In this way, the ability to form a mixed layer beneath the high-temperature layer without affecting it will quickly form a stable temperature stratification that is less likely to cause downward convection. This provides excellent effects such as being able to efficiently promote the formation of thermal stratification.

In addition, since the guide member under 1 is provided so as to go around the inner circumference of the tank in a manner that follows the inner circumference of the tank, this guide member not only has a rectifying effect but also strengthens the tank. Therefore, the structure is particularly suitable for configuring 1 (14) heat storage tanks.

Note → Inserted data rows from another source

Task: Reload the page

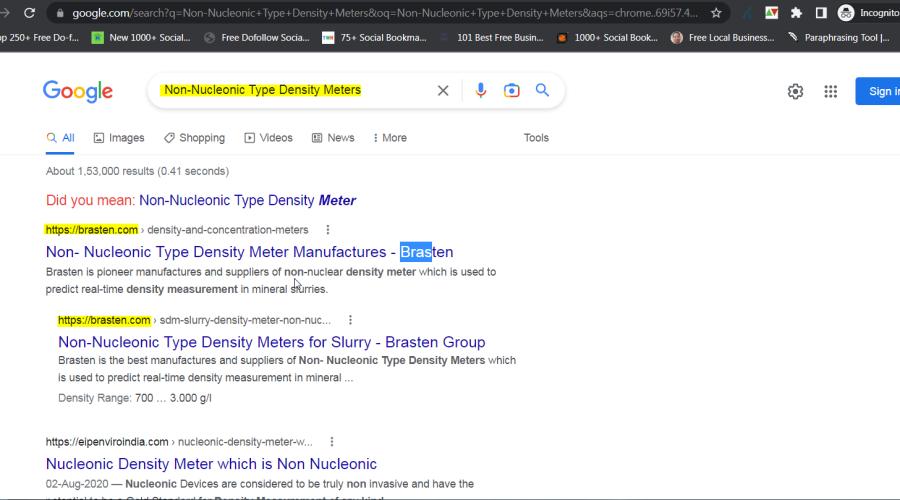Action: tap(29, 13)
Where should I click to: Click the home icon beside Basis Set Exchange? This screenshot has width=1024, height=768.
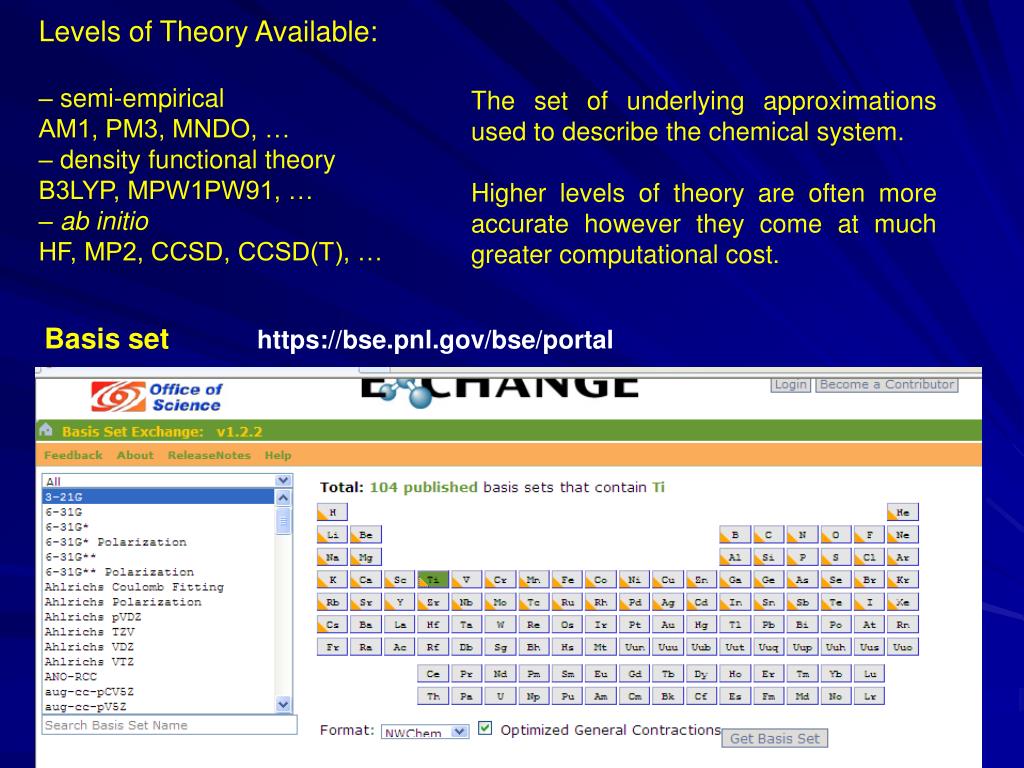coord(45,431)
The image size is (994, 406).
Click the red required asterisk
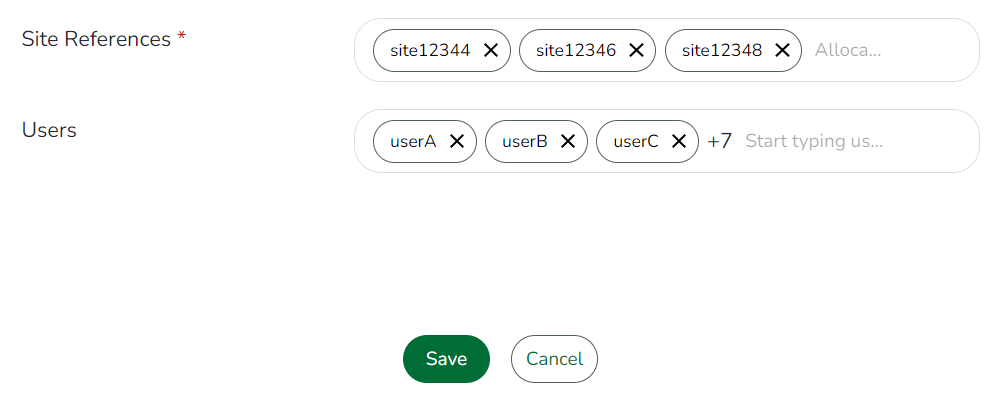pos(181,37)
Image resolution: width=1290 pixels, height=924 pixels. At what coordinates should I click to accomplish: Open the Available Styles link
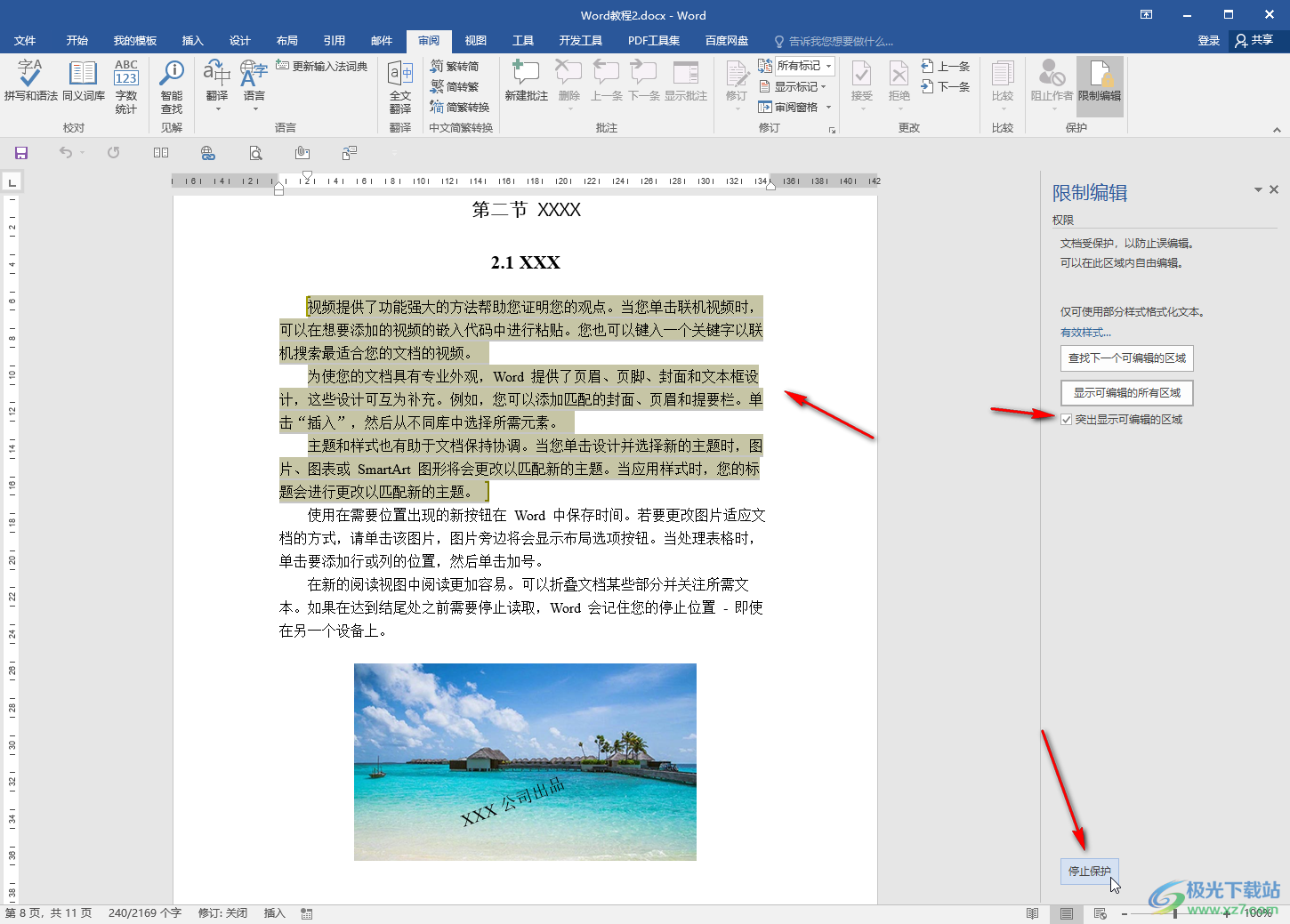point(1085,333)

[Brief explanation of drawings]

Figure 1 is a side view showing a conventional example, Figure 2 (a), (1))
Figures 3 to 5 show an embodiment of the present invention; (a) is a side view of the iJ, (b) is a partial perspective view of the second part of the device J, and Figures 3 to 5 show water actually supplied using the same embodiment. It is a side view which shows a case. 31. Tank, 32. 33. Channel, 34. 35 Guide part shrine, 36. 37 Opening, 38. 39. Annular groove.

Claims (1)

[Claims] In a thermal stratification type heat storage tank that has a water flow path at the top and bottom of the tank that connects the inside and outside of the tank, and stores heat by forming temperature stratification of the water in the tank, an outer peripheral opening that goes around the inner circumference of the tank. A pair of guide members formed into annular grooves having an annular groove are provided on the upper and lower sides of the inner circumferential surface of the tank to communicate with the corresponding upper and lower channels, respectively, and the outer circumferential opening of the guide member that communicates with the upper channel is directed upward. At the same time, the outer peripheral opening of the guide member that communicates with the lower flow path is directed downward, and the outer peripheral openings of both guide members are arranged on the same horizontal plane and on the same circumference, and are connected to the tank. The guide members are provided concentrically with respect to each other, and both of the guide members are arranged at positions spaced apart from the upper and lower surfaces of the tank, and the upper guide member has a thickness greater than or equal to the thickness of the guide member in the vertical direction. A water supply device for a temperature stratification type heat storage tank, characterized in that the water intake device is located below the water surface in the tank.